• [Required work]: Put the data lines between the one containing "Click the info icon in email notice" and the one containing "[x=326, y=137]", inclusive, into a Markdown table with an Index column numbering each line and a Text column holding it. Skip blank lines.

• [Material to process]:
◇ ◇ ◇ ◇ ◇ ◇ ◇
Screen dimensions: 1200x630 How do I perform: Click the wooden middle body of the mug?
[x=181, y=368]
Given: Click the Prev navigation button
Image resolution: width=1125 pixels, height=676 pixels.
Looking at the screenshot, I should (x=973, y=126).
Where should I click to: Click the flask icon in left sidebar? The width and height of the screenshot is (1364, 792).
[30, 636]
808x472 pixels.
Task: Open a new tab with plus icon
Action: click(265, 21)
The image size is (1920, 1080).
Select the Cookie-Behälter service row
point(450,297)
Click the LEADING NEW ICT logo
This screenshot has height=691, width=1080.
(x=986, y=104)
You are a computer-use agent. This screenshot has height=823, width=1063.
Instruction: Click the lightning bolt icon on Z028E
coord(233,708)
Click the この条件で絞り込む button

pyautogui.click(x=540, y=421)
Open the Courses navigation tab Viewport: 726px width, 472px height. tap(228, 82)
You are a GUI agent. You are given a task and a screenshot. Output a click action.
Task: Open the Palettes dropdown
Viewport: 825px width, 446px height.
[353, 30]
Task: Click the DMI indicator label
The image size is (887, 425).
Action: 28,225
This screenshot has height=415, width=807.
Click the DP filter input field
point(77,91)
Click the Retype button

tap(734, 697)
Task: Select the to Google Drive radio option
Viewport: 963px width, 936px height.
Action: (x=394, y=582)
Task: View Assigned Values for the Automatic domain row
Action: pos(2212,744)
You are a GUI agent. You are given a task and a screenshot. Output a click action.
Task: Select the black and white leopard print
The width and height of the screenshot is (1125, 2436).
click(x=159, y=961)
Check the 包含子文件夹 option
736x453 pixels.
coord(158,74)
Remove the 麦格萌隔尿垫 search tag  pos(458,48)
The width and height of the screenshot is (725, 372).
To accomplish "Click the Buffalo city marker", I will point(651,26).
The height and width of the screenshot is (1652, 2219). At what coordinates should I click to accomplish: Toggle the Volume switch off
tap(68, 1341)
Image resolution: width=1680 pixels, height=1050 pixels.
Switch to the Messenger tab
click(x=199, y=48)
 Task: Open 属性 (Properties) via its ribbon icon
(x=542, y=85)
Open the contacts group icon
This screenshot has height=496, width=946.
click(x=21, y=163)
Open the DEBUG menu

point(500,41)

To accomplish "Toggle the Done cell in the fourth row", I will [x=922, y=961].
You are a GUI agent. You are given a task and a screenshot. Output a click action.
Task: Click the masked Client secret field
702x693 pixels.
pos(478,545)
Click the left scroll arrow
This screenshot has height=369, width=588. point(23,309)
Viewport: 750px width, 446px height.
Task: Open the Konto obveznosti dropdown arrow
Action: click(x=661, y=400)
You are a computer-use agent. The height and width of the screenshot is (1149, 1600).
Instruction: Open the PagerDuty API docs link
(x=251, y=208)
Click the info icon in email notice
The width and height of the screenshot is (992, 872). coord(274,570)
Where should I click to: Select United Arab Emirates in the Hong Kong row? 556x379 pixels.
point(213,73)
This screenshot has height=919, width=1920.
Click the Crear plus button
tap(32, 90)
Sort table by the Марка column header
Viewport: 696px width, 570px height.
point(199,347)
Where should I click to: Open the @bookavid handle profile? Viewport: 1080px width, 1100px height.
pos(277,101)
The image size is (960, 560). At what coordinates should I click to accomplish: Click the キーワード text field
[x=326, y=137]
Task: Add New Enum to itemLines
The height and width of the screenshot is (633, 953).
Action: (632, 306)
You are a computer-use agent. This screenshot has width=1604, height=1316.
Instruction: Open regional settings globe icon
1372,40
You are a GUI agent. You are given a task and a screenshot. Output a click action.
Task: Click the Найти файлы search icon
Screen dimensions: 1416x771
◇ ◇ ◇ ◇ ◇ ◇ ◇
• [Answer]:
| Index | Text |
|---|---|
| 1 | Click the info icon in email notice |
| 2 | The width and height of the screenshot is (992, 872). coord(274,570) |
| 3 | Where should I click to: Select United Arab Emirates in the Hong Kong row? 556x379 pixels. |
| 4 | point(213,73) |
| 5 | This screenshot has height=919, width=1920. |
| 6 | Click the Crear plus button |
| 7 | tap(32, 90) |
| 8 | Sort table by the Марка column header |
| 9 | Viewport: 696px width, 570px height. |
| 10 | point(199,347) |
| 11 | Where should I click to: Open the @bookavid handle profile? Viewport: 1080px width, 1100px height. |
| 12 | pos(277,101) |
| 13 | The image size is (960, 560). At what coordinates should I click to accomplish: Click the キーワード text field |
| 14 | [x=326, y=137] |